Des incohérences apparaissent aussi concernant le risque d’inondation. Certaines parties du dossier indiquent que le site est concerné par ce risque (« le site est concerné par le risque inondation », page 24 des réponses à la MRAe), tandis que d’autres affirment l’inverse (« les parcelles du projet ne sont pas concernées par le risque d’inondation », page 37 du même document).
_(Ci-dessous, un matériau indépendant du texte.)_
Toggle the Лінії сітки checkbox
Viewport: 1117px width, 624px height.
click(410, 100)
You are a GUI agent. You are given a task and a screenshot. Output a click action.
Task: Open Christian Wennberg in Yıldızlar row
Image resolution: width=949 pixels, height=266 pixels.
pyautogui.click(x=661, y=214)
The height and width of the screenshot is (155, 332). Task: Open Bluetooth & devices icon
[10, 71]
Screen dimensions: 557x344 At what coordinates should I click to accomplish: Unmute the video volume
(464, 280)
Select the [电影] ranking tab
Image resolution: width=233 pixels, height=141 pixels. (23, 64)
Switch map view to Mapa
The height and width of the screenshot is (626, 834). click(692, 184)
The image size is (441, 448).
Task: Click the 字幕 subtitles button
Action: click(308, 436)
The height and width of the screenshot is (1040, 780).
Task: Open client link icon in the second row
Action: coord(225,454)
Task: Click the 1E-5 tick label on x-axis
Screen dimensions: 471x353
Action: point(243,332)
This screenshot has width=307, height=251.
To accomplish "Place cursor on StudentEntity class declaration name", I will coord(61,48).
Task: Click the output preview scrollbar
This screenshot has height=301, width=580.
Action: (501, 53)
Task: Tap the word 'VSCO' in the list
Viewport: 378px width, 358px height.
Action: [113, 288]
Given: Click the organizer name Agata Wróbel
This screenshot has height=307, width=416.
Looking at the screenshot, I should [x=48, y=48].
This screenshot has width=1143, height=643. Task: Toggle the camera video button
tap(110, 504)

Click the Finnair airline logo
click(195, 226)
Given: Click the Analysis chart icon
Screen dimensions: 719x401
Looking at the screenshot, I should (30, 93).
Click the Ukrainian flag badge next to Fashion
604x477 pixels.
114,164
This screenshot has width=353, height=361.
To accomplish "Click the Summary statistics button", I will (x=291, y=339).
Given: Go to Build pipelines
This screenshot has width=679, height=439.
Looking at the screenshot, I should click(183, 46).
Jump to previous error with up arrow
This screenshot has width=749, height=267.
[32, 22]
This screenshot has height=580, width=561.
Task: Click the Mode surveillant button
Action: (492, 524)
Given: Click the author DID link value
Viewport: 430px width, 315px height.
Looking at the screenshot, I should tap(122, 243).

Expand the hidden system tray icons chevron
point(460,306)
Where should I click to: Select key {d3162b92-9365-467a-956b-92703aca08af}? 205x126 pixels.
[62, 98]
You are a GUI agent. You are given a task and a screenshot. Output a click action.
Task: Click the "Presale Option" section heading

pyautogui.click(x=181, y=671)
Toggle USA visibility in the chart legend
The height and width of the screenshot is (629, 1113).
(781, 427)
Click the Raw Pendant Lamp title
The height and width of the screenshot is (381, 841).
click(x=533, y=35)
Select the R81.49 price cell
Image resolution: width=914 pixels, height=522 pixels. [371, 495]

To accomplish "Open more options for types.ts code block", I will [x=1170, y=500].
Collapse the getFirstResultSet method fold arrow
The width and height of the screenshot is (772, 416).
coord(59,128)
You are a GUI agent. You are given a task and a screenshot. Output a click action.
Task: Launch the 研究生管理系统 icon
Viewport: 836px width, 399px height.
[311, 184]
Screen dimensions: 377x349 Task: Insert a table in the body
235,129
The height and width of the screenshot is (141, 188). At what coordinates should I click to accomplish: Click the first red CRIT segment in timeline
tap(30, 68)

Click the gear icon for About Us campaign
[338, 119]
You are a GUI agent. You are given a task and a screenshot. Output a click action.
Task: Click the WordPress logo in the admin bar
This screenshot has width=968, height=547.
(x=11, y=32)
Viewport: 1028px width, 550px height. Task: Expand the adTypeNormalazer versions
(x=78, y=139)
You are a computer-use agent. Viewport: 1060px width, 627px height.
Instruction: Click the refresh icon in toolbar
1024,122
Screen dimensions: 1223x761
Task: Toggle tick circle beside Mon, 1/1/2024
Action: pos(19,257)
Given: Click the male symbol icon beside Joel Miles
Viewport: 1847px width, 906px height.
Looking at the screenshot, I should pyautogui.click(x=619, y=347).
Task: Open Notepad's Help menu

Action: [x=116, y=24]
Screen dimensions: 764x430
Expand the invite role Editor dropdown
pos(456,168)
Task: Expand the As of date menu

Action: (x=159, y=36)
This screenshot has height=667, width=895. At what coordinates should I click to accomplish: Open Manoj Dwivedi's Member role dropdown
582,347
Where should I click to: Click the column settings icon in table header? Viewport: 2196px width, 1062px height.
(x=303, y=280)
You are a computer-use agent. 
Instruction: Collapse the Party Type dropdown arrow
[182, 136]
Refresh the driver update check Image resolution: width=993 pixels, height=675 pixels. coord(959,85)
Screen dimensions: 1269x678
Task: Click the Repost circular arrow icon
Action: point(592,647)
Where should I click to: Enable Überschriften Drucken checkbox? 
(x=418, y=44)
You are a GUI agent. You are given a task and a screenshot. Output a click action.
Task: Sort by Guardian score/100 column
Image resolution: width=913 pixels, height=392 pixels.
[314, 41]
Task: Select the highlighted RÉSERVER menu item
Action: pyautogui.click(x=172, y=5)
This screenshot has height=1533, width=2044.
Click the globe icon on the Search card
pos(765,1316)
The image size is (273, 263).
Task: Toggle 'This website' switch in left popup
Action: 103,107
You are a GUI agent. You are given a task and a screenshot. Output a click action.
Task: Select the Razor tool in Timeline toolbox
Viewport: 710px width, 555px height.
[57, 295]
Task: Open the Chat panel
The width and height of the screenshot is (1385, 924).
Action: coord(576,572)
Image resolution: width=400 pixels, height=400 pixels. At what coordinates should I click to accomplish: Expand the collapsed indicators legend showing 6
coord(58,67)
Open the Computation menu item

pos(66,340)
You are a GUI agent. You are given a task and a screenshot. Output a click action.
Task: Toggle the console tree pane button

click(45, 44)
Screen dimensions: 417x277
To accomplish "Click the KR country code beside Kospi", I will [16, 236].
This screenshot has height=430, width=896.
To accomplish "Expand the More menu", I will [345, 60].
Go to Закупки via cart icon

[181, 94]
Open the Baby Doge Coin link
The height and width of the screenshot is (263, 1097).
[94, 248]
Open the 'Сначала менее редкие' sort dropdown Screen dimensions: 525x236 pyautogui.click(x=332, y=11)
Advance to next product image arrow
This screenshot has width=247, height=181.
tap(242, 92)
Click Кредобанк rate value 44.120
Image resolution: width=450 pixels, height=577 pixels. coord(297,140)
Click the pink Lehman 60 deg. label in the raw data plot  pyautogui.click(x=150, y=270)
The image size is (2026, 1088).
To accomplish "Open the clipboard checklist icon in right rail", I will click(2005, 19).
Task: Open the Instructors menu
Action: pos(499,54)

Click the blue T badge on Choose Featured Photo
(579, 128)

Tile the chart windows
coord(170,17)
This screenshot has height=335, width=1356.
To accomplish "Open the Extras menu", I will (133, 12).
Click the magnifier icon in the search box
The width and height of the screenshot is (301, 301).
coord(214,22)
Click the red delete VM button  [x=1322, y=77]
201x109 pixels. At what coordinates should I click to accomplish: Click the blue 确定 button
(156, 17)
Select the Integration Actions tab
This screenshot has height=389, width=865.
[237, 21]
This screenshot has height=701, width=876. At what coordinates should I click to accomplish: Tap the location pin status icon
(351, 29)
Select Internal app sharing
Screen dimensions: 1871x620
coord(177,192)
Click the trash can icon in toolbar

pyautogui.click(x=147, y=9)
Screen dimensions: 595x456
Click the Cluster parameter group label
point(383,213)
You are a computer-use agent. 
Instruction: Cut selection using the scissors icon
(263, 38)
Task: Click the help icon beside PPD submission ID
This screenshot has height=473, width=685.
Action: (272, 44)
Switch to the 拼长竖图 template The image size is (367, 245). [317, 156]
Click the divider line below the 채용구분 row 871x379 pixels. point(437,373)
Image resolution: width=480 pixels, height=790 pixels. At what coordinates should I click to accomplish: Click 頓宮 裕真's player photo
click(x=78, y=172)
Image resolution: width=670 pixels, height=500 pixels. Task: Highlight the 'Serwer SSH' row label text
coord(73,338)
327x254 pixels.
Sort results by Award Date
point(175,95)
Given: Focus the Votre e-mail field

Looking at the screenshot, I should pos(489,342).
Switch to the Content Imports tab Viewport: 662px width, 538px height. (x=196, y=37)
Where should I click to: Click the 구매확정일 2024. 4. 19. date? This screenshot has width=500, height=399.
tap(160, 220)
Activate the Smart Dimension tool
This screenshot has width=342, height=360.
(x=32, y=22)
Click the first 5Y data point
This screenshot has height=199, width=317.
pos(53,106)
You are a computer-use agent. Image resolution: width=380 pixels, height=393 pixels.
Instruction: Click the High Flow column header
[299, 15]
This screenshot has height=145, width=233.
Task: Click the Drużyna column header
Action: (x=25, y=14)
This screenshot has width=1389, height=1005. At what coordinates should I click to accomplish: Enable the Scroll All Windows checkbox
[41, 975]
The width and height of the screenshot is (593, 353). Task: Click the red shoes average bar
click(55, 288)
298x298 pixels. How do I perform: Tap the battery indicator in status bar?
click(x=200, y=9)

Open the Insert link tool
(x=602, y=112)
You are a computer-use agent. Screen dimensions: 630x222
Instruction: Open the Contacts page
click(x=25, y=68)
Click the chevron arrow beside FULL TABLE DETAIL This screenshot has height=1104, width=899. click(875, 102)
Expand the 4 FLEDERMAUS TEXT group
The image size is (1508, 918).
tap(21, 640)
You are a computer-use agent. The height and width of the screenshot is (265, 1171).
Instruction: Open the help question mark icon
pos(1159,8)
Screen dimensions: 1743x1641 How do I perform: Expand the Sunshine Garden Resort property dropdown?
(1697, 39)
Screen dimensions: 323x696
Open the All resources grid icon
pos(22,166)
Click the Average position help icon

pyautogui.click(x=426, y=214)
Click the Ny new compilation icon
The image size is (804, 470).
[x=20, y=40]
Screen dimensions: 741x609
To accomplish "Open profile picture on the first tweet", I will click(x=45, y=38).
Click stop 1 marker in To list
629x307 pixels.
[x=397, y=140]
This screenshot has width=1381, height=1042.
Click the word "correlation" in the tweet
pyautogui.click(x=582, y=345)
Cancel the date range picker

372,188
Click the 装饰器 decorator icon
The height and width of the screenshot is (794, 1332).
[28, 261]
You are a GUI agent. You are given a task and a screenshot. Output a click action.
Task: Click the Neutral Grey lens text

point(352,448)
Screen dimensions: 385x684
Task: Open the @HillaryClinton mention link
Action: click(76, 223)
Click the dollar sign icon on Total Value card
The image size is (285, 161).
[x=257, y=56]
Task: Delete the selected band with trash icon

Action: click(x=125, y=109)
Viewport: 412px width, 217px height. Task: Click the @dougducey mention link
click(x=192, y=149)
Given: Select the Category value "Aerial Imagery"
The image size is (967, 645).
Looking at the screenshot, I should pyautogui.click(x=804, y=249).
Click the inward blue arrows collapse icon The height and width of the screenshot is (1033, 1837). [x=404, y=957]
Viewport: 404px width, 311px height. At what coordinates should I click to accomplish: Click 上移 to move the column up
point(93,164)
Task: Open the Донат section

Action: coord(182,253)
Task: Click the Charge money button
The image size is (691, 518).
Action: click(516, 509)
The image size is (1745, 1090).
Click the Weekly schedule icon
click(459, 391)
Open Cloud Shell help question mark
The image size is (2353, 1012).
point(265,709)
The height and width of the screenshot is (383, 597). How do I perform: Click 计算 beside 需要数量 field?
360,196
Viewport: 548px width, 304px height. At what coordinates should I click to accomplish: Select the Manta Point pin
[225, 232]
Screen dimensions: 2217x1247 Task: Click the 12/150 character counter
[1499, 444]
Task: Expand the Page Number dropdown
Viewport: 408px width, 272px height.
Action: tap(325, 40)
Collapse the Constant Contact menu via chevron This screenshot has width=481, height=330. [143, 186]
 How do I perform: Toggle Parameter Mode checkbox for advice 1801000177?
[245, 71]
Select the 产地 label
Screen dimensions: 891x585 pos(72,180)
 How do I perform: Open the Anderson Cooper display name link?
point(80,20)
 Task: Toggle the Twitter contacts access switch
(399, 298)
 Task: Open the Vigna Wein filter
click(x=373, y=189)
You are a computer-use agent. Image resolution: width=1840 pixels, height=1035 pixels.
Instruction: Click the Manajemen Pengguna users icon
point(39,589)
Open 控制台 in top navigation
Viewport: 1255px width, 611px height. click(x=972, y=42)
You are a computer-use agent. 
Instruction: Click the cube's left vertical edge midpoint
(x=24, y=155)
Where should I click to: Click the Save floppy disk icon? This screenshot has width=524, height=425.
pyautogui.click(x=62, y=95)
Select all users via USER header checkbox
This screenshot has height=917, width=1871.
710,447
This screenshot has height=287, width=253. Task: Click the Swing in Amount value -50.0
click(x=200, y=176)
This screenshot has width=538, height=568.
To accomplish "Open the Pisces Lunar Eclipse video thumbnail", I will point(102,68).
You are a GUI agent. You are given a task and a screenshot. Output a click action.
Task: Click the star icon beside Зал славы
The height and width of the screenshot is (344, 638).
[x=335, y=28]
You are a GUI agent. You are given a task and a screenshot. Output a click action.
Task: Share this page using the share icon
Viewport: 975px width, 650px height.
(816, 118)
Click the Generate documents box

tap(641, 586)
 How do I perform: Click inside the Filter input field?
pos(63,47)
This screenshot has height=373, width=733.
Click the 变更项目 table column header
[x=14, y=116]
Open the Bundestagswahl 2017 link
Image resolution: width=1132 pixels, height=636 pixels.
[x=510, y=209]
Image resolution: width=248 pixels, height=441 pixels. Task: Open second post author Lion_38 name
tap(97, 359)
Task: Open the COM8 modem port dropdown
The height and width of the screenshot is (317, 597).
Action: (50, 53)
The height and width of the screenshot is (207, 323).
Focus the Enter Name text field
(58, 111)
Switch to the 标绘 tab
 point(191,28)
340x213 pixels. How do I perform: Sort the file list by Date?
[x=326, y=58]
Ce type de contradiction interroge sur la fiabilité globale de l’analyse environnementale.
De manière générale, plusieurs éléments donnent le sentiment que certaines réponses cherchent davantage à justifier administrativement le projet qu’à démontrer de manière claire l’absence de risques environnementaux durables.
Au regard des impacts déjà constatés sur les sols et les eaux souterraines, des nombreuses incertitudes reconnues dans les documents eux-mêmes, de la vulnérabilité particulière du site et de la proximité immédiate de la Seine ainsi que d’espaces naturels sensibles, l’extension du site apparaît susceptible d’aggraver une situation environnementale déjà préoccupante.
En conséquence, compte tenu des nombreuses incertitudes environnementales, l’association Laisse Béton Honfleur émet un avis défavorable au projet en l’état et demande :
- des études complémentaires indépendantes sur les eaux souterraines, les pollutions déjà identifiées et les risques de transfert vers la Seine ;
- une véritable évaluation des impacts sur Natura 2000, les ZNIEFF et l’estuaire ;
- une démonstration technique solide de l’efficacité des bassins de confinement et des dispositifs anti-pollution ;
- une réévaluation des risques accidentels liés au classement SEVESO et à la proximité immédiate du centre historique de Honfleur ;
- une étude complète des flux routiers et maritimes ainsi que des impacts cumulés ;
- un suivi environnemental renforcé avec publication régulière des analyses ;
- davantage de transparence à travers des réunions publiques, une commission de suivi indépendante et une meilleure information des habitants.
L’association rappelle qu’en matière environnementale, le principe de précaution s’applique dès lors que subsistent des incertitudes sérieuses ou des risques insuffisamment évalués.
Contribution n°2 (Web)
Déposée le 14 mai 2026 à 18h21
Le document "Avis de la MRAE" il se rapporte à un avis qui n'a rien à faire avec le projet.
Pour la proximité de la ZNIIEFF car on constate que c'est très dégradé et que donc on se met d'accord avec HAROPA et la DREAL pour la supprimer....On pourrait demander au pétitionnaire que dans le cas des mesures compensatoires cette zone soit renaturée;
Document joint
Contribution n°1 (Web)
Déposée le 10 mai 2026 à 16h24
En outre, l'activité économique donnera lieu à une augmentation des nuisances sonores et lumineuses, en raison du trafic des poids lourds.